You are viewing a plain text version of this content. The canonical link for it is here.
Posted to issues@spark.apache.org by "Filimonov Valentin (Jira)" <ji...@apache.org> on 2022/06/04 16:20:00 UTC
[jira] [Updated] (SPARK-39379) FileAlreadyExistsException while insertInto() DF to hive table or directly write().parquet()
[ https://issues.apache.org/jira/browse/SPARK-39379?page=com.atlassian.jira.plugin.system.issuetabpanels:all-tabpanel ]

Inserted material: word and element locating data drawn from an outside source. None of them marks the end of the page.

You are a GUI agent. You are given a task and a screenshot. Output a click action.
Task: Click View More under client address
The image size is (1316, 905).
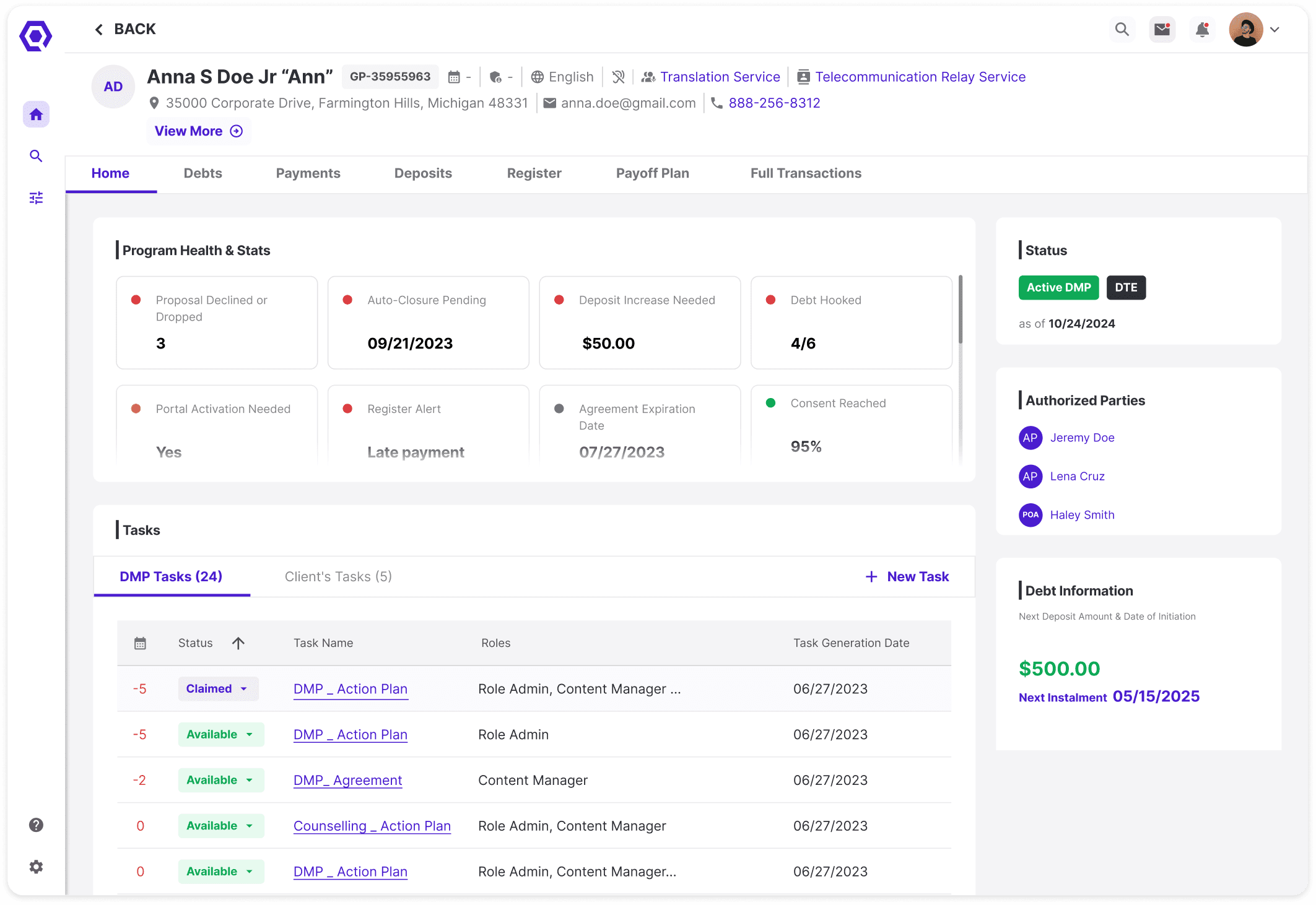coord(198,131)
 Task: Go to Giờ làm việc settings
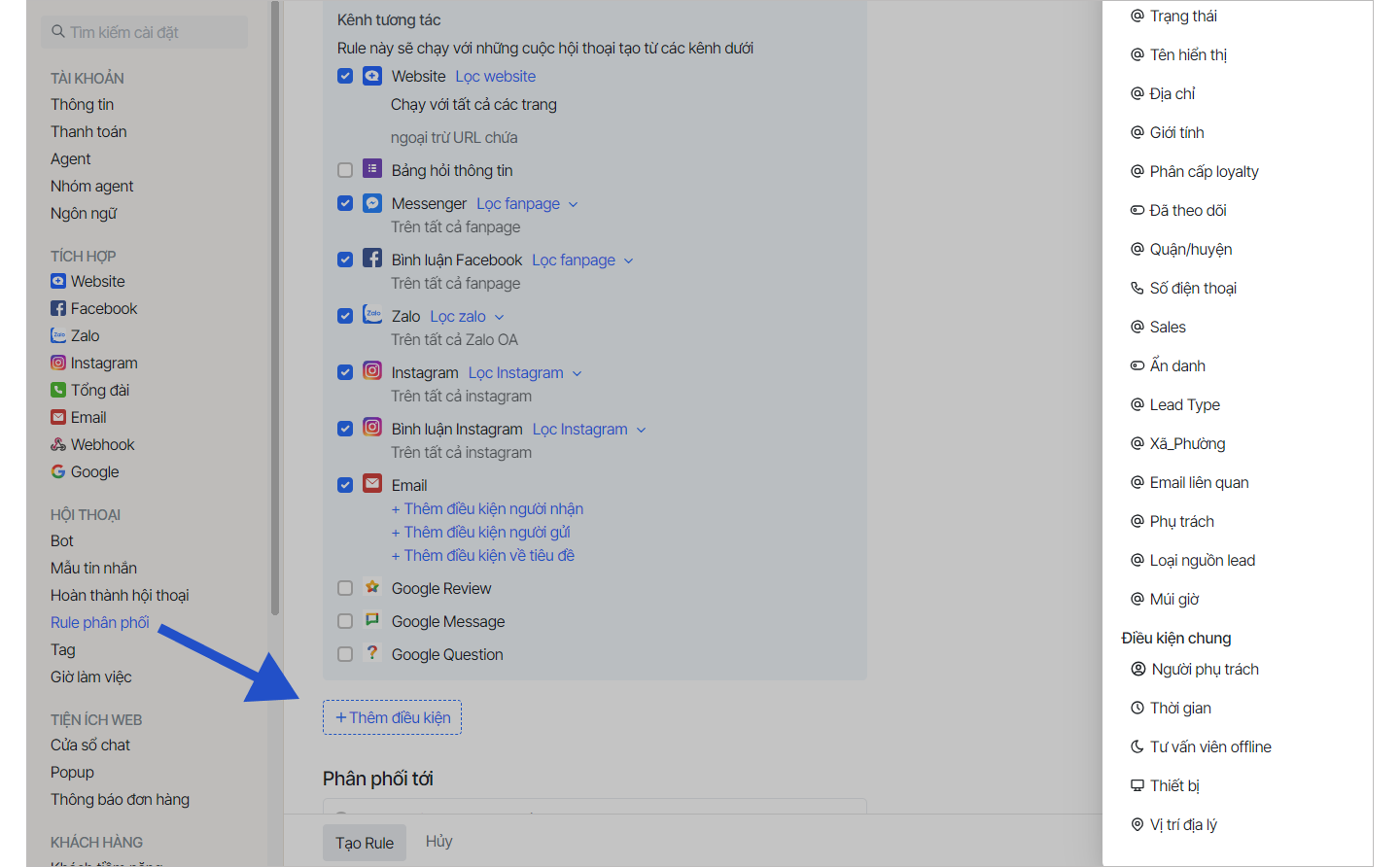[91, 677]
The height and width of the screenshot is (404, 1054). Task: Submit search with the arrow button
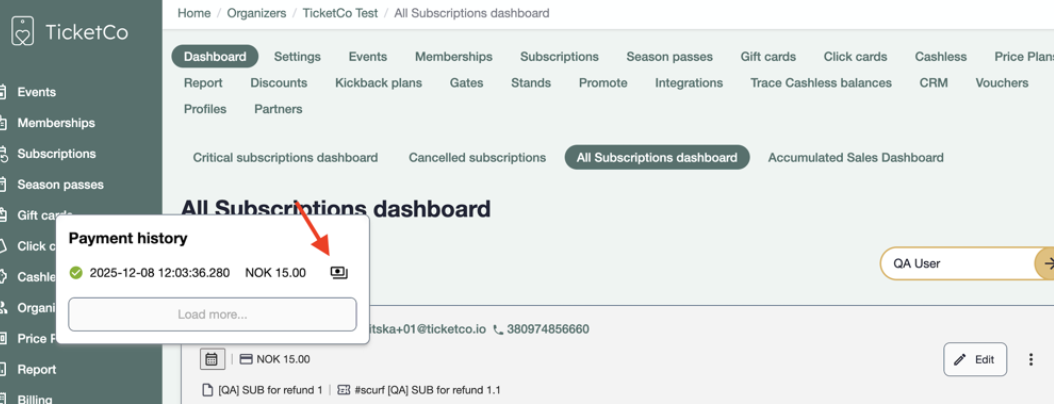(x=1047, y=263)
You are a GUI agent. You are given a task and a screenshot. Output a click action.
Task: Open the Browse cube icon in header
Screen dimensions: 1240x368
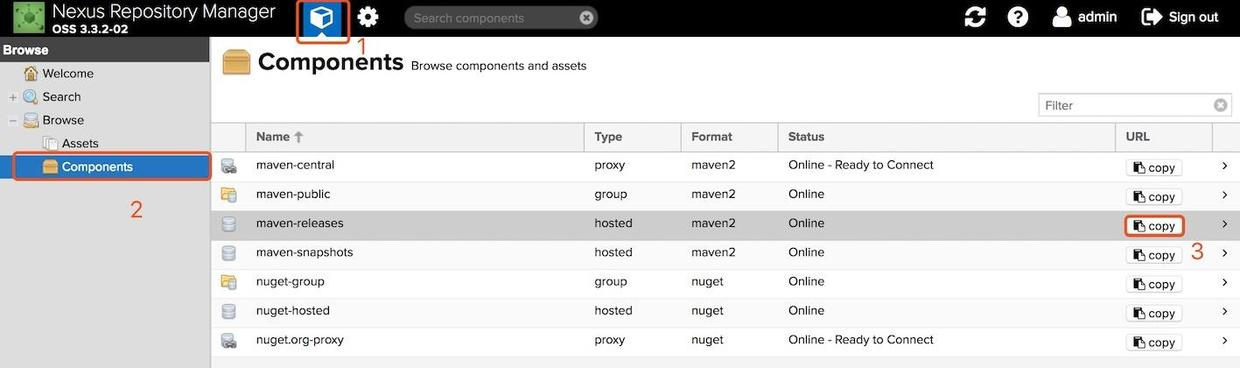[323, 18]
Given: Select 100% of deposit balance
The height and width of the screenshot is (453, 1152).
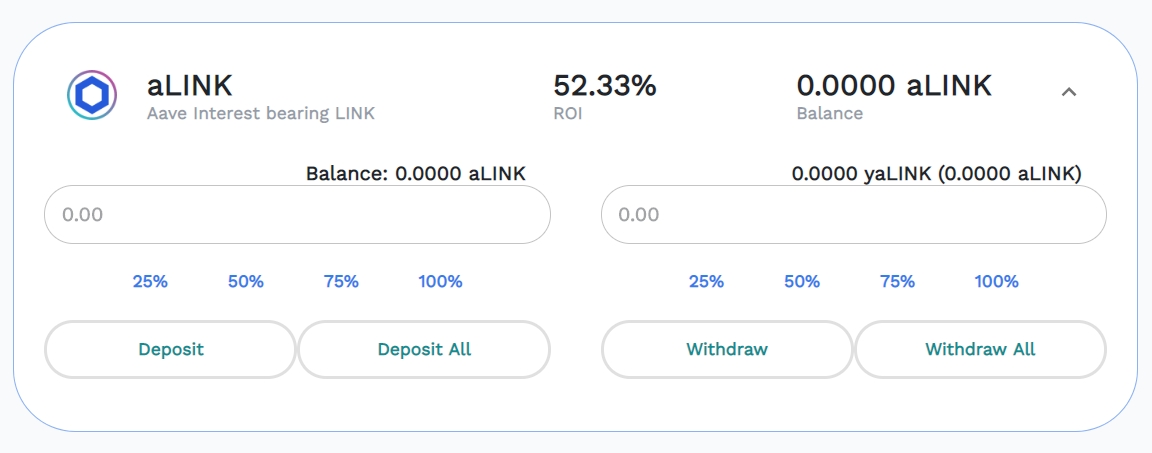Looking at the screenshot, I should [x=440, y=282].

Filimonov Valentin updated SPARK-39379:
---------------------------------------
Environment:
java.version = 1.8
spark.version = 2.4.8
hadoop.version = 3.1.3
File Output Committer Algorithm version is 2
FileOutputCommitter skip cleanup _temporary folders under output directory:false, ignore cleanup failures: false
was:
java.version = 1.8
spark.version = 2.4.8
hadoop.version = 3.1.3
Labels: FileOutputCommitter spark-sql (was: )
> FileAlreadyExistsException while insertInto() DF to hive table or directly write().parquet()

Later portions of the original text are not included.